(Collected data entries)
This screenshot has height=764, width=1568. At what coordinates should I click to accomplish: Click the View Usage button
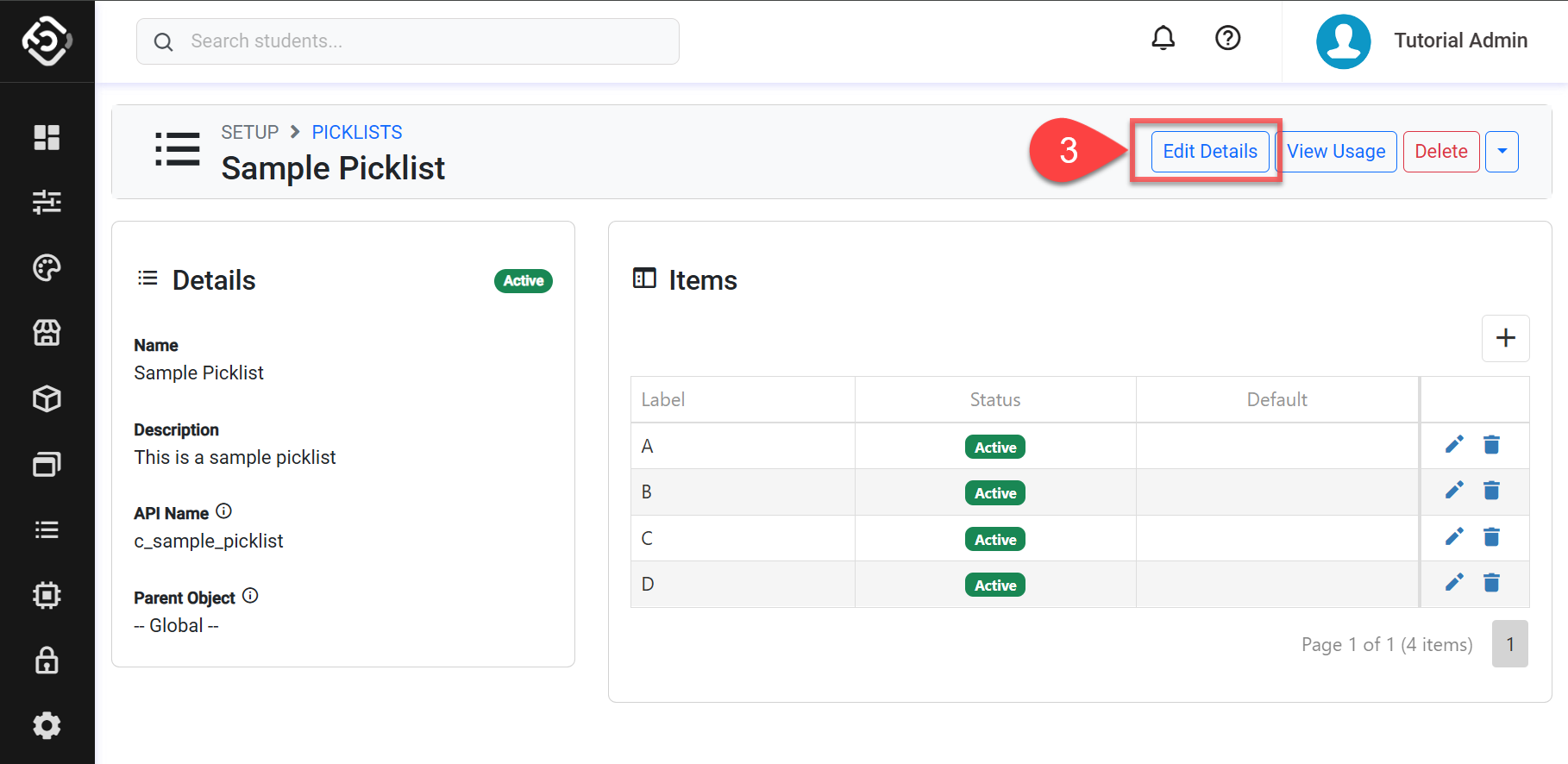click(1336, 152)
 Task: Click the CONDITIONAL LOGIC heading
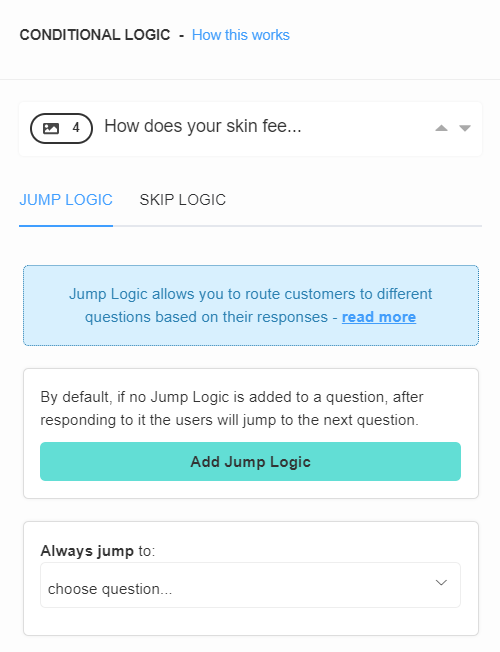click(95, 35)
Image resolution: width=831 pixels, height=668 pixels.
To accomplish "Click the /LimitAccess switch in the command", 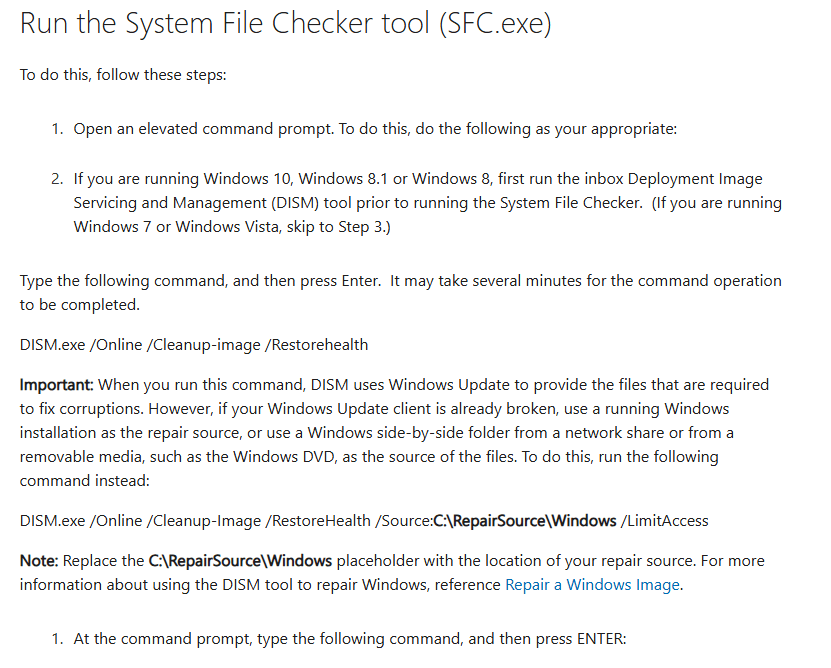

*AIM OF THE EXERCISE*:
Give the data again exactly as it stands, apart from the pictures.

*TASK RESULT*:
This screenshot has height=764, width=1568. At what coordinates should I click to accomplish: Click the View Usage button
click(1336, 152)
 Task: Click the CONDITIONAL LOGIC heading
click(95, 35)
Image resolution: width=831 pixels, height=668 pixels.
To accomplish "Click the /LimitAccess switch in the command", 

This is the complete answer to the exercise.